Vroni seufzte, und obwohl das vermutlich überarbeitet klingen sollte, war eine zufriedene Note dabei. Wir lauschten eine Weile in die dunkle Nacht. Aus den beleuchteten Wohnwägen hörte man unterschiedliches Fernsehprogramm tönen. Zusammen gingen wir weiter Richtung Rezeption.

»Na, wir werden sehen, was der morgige Tag bringt«, meinte Vroni. »Wäre schon schön, wenn sie bald eine Hilfe findet, denn in nächster Zeit haben wir echt viel zu tun. Die Jurte ist nämlich wirklich ein Magnet, wir haben schon wieder eine Anfrage für eine Hochzeit!«

Seit ein paar Wochen stand auf meinem Campingplatz trotz meinem entschiedenen Widerspruch eine Jurte – und die Firma hatte sich zuerst geweigert, sie kostenlos abzuholen.
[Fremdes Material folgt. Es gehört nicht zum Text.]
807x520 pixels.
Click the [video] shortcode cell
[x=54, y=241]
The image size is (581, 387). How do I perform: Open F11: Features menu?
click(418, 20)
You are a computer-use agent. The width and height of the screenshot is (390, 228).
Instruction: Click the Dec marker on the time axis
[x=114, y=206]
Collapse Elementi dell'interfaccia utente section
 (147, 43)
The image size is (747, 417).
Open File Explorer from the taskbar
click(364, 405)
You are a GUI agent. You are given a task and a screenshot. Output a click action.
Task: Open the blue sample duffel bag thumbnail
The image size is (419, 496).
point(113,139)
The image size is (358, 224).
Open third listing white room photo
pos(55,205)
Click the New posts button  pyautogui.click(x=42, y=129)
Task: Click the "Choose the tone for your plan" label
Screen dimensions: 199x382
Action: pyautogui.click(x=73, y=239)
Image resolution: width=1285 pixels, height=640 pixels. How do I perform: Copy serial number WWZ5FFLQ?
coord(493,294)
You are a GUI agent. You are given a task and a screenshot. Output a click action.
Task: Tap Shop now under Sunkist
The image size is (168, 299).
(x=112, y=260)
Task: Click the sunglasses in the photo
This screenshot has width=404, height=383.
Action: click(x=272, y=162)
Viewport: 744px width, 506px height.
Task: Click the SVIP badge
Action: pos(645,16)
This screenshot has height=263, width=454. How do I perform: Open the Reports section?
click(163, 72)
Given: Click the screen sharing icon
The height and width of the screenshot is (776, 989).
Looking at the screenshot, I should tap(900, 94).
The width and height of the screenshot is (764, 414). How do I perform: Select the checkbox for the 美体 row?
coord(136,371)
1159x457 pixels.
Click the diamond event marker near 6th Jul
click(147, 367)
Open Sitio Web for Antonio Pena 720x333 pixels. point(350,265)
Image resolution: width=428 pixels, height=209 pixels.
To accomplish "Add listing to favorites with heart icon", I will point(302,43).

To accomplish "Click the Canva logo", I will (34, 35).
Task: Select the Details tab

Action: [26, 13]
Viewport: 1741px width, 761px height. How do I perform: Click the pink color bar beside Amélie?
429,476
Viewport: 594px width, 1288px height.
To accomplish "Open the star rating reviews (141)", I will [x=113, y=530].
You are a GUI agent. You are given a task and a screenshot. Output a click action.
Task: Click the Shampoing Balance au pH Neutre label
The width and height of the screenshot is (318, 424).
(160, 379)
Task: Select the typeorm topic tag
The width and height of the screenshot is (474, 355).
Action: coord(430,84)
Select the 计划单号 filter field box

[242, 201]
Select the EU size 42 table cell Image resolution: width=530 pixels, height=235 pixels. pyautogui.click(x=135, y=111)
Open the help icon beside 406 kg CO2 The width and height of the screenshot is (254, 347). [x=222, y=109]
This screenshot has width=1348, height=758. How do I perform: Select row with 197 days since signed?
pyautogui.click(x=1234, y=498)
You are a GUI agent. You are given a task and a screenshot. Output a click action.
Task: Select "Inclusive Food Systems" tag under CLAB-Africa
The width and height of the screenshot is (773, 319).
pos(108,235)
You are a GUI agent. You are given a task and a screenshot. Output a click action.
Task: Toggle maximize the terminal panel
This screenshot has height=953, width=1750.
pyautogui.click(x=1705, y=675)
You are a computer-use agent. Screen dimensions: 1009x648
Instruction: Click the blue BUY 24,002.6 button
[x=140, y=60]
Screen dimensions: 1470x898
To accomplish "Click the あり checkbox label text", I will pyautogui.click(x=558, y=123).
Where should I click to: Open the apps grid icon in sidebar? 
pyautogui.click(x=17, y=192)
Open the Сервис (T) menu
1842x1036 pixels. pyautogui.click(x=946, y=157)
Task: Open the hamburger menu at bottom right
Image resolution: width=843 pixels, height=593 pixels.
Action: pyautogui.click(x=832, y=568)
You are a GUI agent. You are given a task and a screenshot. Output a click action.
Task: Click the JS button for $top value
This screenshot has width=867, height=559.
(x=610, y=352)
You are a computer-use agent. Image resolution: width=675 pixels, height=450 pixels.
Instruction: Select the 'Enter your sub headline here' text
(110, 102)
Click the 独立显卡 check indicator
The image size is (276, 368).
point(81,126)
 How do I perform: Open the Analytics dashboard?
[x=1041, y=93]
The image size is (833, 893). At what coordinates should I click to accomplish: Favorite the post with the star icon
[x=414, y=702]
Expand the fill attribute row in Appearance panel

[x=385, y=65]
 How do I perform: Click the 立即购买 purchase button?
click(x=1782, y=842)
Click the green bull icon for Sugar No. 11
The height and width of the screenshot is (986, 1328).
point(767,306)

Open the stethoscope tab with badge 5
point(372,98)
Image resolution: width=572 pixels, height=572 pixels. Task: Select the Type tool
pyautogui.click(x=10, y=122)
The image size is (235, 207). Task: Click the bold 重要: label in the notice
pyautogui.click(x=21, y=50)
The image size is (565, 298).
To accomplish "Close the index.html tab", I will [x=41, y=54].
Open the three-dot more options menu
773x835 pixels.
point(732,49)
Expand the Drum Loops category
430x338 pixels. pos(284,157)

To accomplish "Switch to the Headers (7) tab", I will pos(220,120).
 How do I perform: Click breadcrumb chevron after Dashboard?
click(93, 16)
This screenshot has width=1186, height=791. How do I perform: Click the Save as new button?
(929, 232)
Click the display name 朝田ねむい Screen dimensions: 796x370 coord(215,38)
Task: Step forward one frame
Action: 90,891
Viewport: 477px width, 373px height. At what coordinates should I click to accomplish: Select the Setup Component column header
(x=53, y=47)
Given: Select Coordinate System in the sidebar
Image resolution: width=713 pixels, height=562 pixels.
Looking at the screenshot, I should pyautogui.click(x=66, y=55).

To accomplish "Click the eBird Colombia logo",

Vor zwei Wochen hatte ich schließlich das Angebot bekommen, die Jurte nur für die Hälfte des Ursprungspreises kaufen zu können. Ursprünglich hatte ich kein Interesse daran gehabt, aber meine Dauercamper hatten mich so lange beschwatzt, bis ich schließlich zugestimmt hatte.

Und da die Hetzeneggers fanden, dass die Jurte nicht am richtigen Ort stand, hatten sich alle meine Dauercamper zusammengetan und die Jurte an einem neuen Ort aufgestellt. Und zwar auf meinem Zeltplatz, der Wiese, auf der nur Zelte aufgebaut werden durften. Direkt neben der alten Scheune meiner Nonna. Dort fügte sie sich tatsächlich fantastisch in die Landschaft ein.

»Die wollen unbedingt ihre Hochzeitsnacht in einer Jurte verbringen«, erzählte mir Vroni. »Und haben uns richtig angefleht, dass wir ihnen ein Angebot machen.«

Ich musste über die Formulierung grinsen. Das zeigte, dass Vroni sich schon ziemlich mit der ganzen Sache identifizierte.

Als wir beim Platz Nummer 1 vorbeigingen, sah ich den Gröning bei weit ausgeklapptem Fenster in seinem Wohnwagen am Tisch sitzen und lesen. Riesige Motten umschwirrten ihn und seine Lampe. Wir blieben stehen und grüßten sehr laut.

»Wollen Sie mit zur Scheune raufkommen?«, fragte ich den Gröning. Der verstand nicht richtig, was ich sagte, legte seine Hände hinter die Ohrwascheln und klappte sie nach vorne. »Ja, sehr warm«, sagte er schließlich.

»Eine Unterhaltung in der Gruppe ist eh nix für ihn«, sagte die Vroni.

»Vielleicht wäre ein Fliegengitter nicht schlecht«, schlug ich noch vor, während mir einer der riesigen Nachtschmetterlinge gegen die Stirn flog.

»Zwei Mohnsemmeln«, sprach Gröning weiter. »Hab ich aber schon bestellt.«

Da mir so eine Unterhaltung zu anstrengend war, wünschte ich ihm einen guten Abend, was er anscheinend verstanden hatte, und ging mit Vroni weiter. Die rollte mit den Augen.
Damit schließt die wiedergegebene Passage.